Alors qu’une grande partie des développements de ces systèmes et services semblent se faire sans que ces questions ne soient abordées, les designers me semble pouvoir jouer un rôle intéressant dans ce travail. Il est aujourd’hui frappant de voir comment certains designers intégrés dans des grands groupes comme Google se retrouvent souvent à jouer le rôle d’ambassadeur voire de support promotionnel des produits qu’ils conçoivent, en se mettant en scène les utilisant dans un cadre privé. Lors de la conférence évoquée plus tôt, Anthony Masure s'interrogeait d’ailleurs : “ Le design a-t-il pour vocation d’accompagner sans heurts le développement du capitalisme cognitif ? ”, concluant par le fait que le rôle du designer ne devrait pas être de produire de l’acceptation sociale de ces technologies par des procédés de conception malhonnêtes, en permettant la mise en place concrète d’usages malsains basés sur une hyper-stimulation de l’utilisateur et une hyper-exposition à des contenus commerciaux. Pour un designer critique, un arbitrage complexe est à faire au cas par cas entre le fait de participer au développement probablement inévitable de ces technologies et le fait de concevoir des usages qu’il estime non éthiques et non respectueux des libertés des utilisateurs. En d’autres termes, le designer peut-il aider à remettre en cause un système tout en y participant ? À part dans des entreprises aux enjeux commerciaux aussi énormes que Google ou Amazon, je crois que l’exercice est possible, et même nécessaire, car une posture de rejet technophobe ne touchera pas ou peu les utilisateurs des futurs systèmes qui émergeront malgré tout, et aboutira donc selon moi à des dérives bien plus malsaines que ne le fera une pratique critique de la discipline. Les designers peuvent apporter à ces projets leurs méthodes de conception centrées avant tout sur les usages et les utilisateurs, découlant ensuite sur des besoins technologiques pertinents, au lieu de partir comme c’est trop souvent le cas d’une innovation technologique pour imaginer peu pertinemment de nouveaux besoins. Ils peuvent jouer en interne des processus de conception un rôle de garde fou, afin d’accompagner les constructeurs des ces technologies vers une prise de position plus claire quant à leurs choix formels en terme d’expérience utilisateur, d’interface vocale ou encore de design de conversation.

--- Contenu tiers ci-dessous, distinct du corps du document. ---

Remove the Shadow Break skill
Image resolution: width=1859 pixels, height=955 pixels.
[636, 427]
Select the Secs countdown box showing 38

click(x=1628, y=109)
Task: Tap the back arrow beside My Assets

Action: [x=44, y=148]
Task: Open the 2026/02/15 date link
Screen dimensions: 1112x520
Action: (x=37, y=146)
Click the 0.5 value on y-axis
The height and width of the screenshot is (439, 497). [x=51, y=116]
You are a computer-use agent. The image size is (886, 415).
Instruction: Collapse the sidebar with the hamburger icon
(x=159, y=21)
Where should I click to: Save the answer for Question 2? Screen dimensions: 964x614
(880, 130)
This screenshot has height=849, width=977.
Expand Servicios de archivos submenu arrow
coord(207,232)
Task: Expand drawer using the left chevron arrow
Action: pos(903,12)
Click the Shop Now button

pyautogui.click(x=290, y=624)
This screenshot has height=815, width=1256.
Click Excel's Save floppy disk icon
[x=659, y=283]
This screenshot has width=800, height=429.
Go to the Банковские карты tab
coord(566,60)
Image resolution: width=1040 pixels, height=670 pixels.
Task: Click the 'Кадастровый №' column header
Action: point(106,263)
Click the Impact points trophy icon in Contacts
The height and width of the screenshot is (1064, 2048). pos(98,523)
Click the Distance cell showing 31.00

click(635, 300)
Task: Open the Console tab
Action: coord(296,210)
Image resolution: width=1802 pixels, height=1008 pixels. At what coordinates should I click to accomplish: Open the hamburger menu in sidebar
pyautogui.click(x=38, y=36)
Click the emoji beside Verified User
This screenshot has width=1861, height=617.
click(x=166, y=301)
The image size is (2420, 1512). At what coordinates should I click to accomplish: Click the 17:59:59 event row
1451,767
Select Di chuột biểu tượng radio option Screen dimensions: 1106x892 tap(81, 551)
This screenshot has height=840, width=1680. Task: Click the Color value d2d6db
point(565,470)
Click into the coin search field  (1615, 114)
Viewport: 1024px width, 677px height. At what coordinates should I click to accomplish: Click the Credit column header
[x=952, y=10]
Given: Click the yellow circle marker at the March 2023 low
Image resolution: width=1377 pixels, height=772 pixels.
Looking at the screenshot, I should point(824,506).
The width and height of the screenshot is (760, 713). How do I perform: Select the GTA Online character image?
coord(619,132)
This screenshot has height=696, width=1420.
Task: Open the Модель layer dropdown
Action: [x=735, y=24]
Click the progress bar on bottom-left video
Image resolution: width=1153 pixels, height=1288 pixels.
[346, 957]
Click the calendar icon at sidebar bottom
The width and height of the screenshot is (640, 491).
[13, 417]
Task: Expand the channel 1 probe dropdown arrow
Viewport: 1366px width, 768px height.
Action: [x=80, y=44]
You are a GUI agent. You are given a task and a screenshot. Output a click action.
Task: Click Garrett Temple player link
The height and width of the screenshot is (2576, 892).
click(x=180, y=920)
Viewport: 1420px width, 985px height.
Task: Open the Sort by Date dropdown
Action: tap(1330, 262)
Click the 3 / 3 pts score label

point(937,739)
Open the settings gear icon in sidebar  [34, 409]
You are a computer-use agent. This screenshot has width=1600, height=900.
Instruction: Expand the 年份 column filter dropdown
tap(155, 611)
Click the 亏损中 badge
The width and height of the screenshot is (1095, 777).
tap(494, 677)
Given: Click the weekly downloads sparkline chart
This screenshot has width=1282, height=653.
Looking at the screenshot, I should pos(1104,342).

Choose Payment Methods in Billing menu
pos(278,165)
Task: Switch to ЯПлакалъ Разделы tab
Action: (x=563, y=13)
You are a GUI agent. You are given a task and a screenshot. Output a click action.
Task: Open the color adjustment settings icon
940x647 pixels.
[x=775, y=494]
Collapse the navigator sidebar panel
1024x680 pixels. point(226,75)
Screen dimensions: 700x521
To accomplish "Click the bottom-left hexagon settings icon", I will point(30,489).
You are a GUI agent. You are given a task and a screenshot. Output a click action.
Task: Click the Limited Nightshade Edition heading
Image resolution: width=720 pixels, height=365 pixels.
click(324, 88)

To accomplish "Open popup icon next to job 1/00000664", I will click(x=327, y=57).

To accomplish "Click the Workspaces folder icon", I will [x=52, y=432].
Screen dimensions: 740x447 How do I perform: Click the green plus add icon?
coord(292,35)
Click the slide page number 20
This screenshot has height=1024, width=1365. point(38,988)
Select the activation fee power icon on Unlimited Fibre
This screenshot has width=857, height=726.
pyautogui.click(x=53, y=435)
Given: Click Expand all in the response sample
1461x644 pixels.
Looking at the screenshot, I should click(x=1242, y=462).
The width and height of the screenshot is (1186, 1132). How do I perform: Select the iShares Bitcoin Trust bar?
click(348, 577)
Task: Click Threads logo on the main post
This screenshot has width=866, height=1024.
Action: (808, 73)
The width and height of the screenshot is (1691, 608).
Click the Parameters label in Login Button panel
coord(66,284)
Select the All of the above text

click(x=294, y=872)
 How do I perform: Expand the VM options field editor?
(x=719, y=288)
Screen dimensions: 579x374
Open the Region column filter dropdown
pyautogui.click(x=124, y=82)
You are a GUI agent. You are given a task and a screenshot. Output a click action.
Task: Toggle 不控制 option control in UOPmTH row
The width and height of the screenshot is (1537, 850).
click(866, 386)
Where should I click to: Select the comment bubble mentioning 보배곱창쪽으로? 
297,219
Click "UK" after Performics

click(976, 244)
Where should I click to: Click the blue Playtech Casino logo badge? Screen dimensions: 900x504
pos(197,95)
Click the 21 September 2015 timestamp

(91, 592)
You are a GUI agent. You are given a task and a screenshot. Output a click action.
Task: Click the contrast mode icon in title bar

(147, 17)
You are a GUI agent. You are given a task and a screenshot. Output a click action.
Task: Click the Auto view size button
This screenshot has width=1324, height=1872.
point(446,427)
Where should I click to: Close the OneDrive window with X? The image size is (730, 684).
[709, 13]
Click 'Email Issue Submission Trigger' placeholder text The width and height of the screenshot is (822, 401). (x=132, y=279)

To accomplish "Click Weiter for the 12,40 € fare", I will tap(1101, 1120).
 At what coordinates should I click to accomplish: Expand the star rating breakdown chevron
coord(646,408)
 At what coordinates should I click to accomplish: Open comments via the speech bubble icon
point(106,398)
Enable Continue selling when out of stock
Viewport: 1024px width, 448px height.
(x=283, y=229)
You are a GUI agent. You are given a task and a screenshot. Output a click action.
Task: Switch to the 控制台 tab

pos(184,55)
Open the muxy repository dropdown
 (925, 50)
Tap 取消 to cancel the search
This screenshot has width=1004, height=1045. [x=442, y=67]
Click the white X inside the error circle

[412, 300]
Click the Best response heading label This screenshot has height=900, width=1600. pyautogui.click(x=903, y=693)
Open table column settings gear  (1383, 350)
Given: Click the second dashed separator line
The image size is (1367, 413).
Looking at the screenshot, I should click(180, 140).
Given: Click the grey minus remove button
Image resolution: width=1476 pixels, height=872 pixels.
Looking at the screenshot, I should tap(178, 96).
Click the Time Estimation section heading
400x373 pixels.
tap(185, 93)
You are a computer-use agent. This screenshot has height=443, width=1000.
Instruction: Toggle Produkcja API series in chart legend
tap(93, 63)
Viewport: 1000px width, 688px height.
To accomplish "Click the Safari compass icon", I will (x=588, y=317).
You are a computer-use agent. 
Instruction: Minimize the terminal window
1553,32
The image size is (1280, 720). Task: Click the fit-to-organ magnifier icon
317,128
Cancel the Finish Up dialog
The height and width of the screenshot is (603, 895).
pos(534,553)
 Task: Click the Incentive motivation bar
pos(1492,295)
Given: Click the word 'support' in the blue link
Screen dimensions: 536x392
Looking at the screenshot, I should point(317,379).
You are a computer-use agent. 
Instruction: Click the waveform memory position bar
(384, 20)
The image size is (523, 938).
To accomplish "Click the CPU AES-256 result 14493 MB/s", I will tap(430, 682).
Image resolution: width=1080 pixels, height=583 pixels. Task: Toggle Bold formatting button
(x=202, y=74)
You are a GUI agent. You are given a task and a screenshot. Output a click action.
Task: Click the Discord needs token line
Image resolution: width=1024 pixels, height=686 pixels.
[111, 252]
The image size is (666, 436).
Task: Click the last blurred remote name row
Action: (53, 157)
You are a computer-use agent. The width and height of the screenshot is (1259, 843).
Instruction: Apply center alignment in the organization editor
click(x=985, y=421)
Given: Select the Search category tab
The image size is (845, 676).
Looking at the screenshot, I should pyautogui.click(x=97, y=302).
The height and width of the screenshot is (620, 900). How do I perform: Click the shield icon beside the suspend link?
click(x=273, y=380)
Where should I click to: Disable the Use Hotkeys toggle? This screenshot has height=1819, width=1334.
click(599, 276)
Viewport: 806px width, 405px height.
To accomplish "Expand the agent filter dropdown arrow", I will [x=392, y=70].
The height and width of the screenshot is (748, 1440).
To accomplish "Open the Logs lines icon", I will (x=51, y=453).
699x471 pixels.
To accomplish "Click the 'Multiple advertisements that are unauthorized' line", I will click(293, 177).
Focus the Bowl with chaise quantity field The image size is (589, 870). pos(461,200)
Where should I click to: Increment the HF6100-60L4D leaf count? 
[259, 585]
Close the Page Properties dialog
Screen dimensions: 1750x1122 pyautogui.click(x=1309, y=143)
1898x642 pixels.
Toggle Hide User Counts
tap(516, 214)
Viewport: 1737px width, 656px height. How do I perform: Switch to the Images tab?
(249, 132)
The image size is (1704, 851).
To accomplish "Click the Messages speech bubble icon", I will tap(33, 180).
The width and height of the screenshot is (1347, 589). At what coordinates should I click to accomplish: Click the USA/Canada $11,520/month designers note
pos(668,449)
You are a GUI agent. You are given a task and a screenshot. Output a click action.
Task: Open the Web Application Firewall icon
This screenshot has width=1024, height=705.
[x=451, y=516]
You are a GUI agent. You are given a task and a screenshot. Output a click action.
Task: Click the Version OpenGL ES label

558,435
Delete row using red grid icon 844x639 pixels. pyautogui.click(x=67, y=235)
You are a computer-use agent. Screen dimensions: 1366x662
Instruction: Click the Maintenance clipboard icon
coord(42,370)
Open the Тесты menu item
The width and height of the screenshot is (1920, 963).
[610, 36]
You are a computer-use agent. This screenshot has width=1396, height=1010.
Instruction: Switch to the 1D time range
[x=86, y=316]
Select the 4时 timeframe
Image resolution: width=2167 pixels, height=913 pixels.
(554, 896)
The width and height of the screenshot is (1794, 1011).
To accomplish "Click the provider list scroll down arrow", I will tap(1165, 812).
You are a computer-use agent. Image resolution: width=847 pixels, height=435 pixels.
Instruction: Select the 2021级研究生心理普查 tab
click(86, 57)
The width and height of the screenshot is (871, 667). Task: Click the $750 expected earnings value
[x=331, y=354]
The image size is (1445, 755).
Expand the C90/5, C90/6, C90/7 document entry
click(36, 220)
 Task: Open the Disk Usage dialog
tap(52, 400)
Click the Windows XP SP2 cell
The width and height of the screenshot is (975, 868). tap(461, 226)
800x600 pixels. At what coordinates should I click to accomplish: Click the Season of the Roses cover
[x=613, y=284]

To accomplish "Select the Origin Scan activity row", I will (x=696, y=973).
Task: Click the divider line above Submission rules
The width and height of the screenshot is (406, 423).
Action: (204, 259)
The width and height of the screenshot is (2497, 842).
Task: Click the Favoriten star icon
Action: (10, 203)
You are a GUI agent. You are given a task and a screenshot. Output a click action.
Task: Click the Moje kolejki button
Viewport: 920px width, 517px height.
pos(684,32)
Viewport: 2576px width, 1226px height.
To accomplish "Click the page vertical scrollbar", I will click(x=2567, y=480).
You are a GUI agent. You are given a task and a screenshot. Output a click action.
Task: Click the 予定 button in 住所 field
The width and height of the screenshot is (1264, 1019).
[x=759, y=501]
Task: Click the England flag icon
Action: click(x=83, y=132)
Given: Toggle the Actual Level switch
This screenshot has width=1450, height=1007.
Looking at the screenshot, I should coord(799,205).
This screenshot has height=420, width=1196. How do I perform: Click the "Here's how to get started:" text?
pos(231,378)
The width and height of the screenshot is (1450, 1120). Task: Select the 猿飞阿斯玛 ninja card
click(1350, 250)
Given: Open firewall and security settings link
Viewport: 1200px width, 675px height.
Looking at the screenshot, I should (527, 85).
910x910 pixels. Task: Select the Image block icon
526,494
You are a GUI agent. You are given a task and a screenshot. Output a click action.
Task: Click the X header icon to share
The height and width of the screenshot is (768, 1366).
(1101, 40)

Triona Butler, designer UX chez Google, Colm Mahady / Fennell Photography, 2018
Mais comment les designers peuvent ils intervenir plus concrètement sur la conception de ces produits, tout en prenant en compte les intérêts des constructeurs et ceux des utilisateurs ? Dans son cahier sur la “ forme des choix ” dans le design de produits numériques, évoqué plus haut, la CNIL expliquait que “ le design des interfaces n’a pas attendu le
Règlement général sur la protection des données (RGPD) pour influencer nos vies ”, en affectant intentionnellement ou non la façon dont les utilisateurs interagissent avec les systèmes technologiques. Cependant, ce règlement “ introduit dans son article 25 la notion de “ privacy by design and by default ”, traduite en français par “ protection des données dès la conception […] et par défaut ” ”, qui force les concepteurs de produit ou service à garantir par défaut à leur utilisateur le plus haut niveau possible de protection de leurs données et intérêts personnels, notamment en encourageant “ la participation active des personnes concernées dans la protection de leur vie privée en leur demandant d’activer intentionnellement des fonctionnalités invasives ”. Dans cette idée, le rôle concret des designers serait alors “ d’identifier, dans les outils et services numériques, les endroits clés où ces dynamiques d’influence se concentrent ”, afin de garantir une expérience d’utilisation non biaisée et transparente pour l’utilisateur. Ce travail repose sur la reconnaissance d’un ensemble de “ pratiques de design potentiellement trompeur ”, ayant pour but de pousser l'individu à accepter de partager plus que ce qui est strictement nécessaire, d’Influencer son consentement, de créer de la friction aux actions de protection des données ou simplement de dérouter l'individu, pratiques à proscrire pour obtenir à chaque étape de l’utilisation du produit le consentement libre et éclairé de l’utilisateur. Adam Greenfield estime à juste titre que “ même si l’on pouvait compter sur les développeurs pour agir de bonne foi, cela ne serait pas assez précis pour constituer un guide d’une quelconque utilité pratique ”, et il propose donc au terme de sa réflexion un ensemble de 5 règles applicables par les concepteurs de systèmes d’ubimedia, définissant de façon détaillée les objectifs que ces derniers doivent selon lui se fixer en prenant en compte leurs potentielles dérives. Cet ensemble de règles transposable au design des systèmes d’assistance me semble très intéressant à commenter et à utiliser comme base de réflexions pour établir les bonnes pratiques de conceptions de ces technologies. C’est ce que je propose de faire maintenant en conclusion de cette dernière partie.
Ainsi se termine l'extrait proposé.